My love, or at least my appreciation, for my hearing aids is well-documented. I’ve written about them, talked and rapped about them—I even wrote a love poem to them. This is more than I have done for my husband. (I may have written a rhyming love note or two, but I have never dedicated a rap song to my spouse.)
I continue, as they used to say, to extol the virtues of hearing aids and other technology. If I were a cochlear implant user, I would be praising them
to the high heavens, too. In fact, I don’t need to be implanted to give CIs a shout-out. I have witnessed the miracles they have shaped in the lives of my friends, and so I bow before the CI creators and manufacturers for their game-changing genius.
However, there are a few things about hearing aids, at least mine in particular, that are annoying. The big one, of course, is that I must wear them in the first place. (As comfortable and upbeat as I am about my hearing loss, I have to be honest: it would be really nice to not need them. On the other hand, if my hearing were suddenly restored, I would need to find a new line of work. When I say hearing loss is my life, I’m not kidding—it’s my passion, my hobby and also what I do for a living!)
A few other things my hearing aids must take the rap for:
- They make me heavier. I don’t need that extra ounce or two that hearing aids and batteries add to my weight. The next time I get on the doctor’s weigh scale, I’m taking them out first. I also noticed an upswing in my weight when I got telecoils (which I wouldn’t give up for the world).
- They provide unwanted musical accompaniment when I put on makeup. Female or male, if you use makeup, you know that applying it involves a forward neck thrust, slight backward head tilt, arched eyebrows and an open mouth. Why we open our mouths when applying eyeliner, I don’t know, we just do. And when we people with hearing loss tilt our heads backwards and open our mouths, our hearing aids complain, sometimes loudly. Something to do with our ear canals opening up. Like me, you have a choice: either do your makeup deaf, put up with the noise, or keep your mouth shut.
- They take a nip out of my disposable income in a Hearing Aid Year (the year in which I have to get new ones, which is every four or five years). Truly, they should cost less. Studies show that cost is not the only reason that people don’t get hearing aids, but—it IS a reason! Some people don’t see their value (“I don’t really need them” or “Will they help me enough to justify the money?”) and others want them but just can’t afford them. This boils down to my being able to hear because I have the money, whereas someone else can’t, because they don’t. This is more than annoying—it’s just wrong.
- They require batteries. We are the battery-operated people and need batteries the way other people need food, air and, uh, emotional intimacy. I understand that my hearing aids require some sort of juice to make them go, and the cost of batteries is minimal.

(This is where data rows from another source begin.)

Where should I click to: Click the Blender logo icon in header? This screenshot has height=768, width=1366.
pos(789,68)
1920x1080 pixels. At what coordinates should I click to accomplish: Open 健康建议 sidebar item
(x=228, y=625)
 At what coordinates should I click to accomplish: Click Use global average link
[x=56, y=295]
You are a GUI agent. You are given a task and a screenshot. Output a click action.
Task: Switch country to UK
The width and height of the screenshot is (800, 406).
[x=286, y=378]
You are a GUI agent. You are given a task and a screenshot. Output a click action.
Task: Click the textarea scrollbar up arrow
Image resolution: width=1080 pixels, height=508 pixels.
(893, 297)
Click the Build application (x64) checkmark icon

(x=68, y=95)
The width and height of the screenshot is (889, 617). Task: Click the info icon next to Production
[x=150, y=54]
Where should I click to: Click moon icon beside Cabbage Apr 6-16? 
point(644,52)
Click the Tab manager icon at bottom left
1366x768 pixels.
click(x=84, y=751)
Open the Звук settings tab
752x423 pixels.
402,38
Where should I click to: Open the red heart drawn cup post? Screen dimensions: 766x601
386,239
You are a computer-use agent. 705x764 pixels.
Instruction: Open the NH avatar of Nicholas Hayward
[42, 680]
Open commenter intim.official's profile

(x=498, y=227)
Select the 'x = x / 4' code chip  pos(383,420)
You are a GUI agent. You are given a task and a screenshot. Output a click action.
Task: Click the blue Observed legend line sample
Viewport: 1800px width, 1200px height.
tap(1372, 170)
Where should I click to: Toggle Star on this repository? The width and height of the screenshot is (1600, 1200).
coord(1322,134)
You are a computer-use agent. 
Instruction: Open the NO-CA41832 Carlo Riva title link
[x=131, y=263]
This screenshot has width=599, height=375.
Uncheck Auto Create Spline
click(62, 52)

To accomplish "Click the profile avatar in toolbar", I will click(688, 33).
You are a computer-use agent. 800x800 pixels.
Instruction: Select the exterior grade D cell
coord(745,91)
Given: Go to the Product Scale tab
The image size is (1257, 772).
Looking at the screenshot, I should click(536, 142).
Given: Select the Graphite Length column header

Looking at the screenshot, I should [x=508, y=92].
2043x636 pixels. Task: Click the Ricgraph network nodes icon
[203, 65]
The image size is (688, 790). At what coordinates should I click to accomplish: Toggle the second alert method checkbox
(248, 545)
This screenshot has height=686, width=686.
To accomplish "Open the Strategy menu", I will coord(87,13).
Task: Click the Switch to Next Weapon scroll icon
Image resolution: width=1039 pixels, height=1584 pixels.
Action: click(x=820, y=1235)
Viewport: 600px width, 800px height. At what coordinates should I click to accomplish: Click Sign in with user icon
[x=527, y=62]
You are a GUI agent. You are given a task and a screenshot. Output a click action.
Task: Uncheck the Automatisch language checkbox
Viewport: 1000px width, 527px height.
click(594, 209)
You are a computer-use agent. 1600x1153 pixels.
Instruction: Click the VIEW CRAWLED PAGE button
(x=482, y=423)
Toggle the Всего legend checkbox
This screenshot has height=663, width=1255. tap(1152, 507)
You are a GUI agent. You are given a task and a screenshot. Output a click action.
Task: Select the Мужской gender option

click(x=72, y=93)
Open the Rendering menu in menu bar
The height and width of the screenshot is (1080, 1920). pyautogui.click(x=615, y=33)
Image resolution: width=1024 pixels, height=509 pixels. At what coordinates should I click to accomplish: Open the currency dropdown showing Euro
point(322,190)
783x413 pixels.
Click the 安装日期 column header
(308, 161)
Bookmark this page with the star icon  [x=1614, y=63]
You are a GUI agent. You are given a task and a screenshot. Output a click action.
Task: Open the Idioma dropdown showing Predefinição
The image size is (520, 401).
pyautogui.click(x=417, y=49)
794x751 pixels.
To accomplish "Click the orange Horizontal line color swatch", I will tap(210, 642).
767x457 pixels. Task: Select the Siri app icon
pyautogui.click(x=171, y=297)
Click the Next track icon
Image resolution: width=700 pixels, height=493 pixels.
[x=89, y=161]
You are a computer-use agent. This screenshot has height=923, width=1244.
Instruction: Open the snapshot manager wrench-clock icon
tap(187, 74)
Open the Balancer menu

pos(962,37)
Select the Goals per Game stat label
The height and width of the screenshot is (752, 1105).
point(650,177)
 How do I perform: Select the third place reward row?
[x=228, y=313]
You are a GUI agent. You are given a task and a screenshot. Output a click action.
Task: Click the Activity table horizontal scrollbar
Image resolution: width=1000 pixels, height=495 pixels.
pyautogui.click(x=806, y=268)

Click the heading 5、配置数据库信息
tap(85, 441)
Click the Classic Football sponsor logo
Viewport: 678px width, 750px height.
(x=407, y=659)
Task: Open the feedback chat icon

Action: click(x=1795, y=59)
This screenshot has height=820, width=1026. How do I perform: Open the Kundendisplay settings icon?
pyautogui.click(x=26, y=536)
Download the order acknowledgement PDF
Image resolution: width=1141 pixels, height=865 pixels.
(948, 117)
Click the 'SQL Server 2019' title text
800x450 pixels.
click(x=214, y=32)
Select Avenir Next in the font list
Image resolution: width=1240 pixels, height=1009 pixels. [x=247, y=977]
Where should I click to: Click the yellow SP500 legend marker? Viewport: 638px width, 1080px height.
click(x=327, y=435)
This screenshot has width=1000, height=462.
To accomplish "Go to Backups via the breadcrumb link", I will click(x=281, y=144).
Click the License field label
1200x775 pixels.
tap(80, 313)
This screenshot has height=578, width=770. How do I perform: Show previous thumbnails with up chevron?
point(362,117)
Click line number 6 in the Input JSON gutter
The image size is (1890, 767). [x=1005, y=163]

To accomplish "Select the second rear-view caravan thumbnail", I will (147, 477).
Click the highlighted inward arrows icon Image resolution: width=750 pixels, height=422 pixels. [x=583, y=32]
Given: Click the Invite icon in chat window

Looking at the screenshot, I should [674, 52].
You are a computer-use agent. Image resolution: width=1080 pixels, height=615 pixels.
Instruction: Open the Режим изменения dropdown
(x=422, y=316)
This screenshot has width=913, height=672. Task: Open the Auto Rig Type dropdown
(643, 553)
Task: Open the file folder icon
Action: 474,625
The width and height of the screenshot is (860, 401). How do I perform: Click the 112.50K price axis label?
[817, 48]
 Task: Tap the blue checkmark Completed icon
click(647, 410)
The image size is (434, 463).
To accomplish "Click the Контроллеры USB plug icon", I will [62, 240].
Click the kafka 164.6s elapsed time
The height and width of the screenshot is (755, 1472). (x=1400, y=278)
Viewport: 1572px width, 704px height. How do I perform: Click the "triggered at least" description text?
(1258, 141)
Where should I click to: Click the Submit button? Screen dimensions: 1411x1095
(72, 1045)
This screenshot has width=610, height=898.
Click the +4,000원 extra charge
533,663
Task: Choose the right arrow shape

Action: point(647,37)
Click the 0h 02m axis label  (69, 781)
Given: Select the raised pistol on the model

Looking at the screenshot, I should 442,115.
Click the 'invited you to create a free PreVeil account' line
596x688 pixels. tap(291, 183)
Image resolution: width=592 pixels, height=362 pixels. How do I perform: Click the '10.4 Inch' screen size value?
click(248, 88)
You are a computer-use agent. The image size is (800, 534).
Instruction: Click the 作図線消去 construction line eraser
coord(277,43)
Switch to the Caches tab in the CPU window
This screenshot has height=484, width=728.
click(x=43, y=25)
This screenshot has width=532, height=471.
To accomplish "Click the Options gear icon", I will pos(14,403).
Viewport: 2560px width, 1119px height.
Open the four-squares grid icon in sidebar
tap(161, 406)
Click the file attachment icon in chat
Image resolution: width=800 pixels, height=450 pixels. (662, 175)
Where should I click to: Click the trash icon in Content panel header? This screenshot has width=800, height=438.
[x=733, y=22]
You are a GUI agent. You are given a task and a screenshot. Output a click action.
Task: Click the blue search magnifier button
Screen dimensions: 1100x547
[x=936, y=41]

The problem is I’m afraid of being caught without—to be battery-less—just when I need them. It has happened before and to prevent similar nightmares, I’m always stocked. When that double-beep tells me a battery is about to die, I don’t have to reach very far for a replacement. I have partial packs of batteries everywhere—in my purse, in the car, in the medicine chest, and beside my bed. I found a pack in the spice drawer last week. And those are the fresh ones! Because I hate to litter and I’m often too lazy to go find a garbage can, I stick the used battery in the nearest receptacle – usually my purse or clothes pockets. If you’re collecting used batteries—to make an interesting art piece, perhaps—I have a gold mine of steel nuggets in the bottom of my purses and coat pockets. Just let me know when you’ll be by to pick them up.
Blame is not shame. According to the dictionary, the opposite of blame is praiseworthy and my in-the-ear beauties are certainly that. I don’t try to hide them, and I’m your go-to girl if your battery dies and you need a size 312.

No, I’m just taking a few minutes out from usual adoration of my hearing technology to gripe a bit. That’s allowed, isn’t it?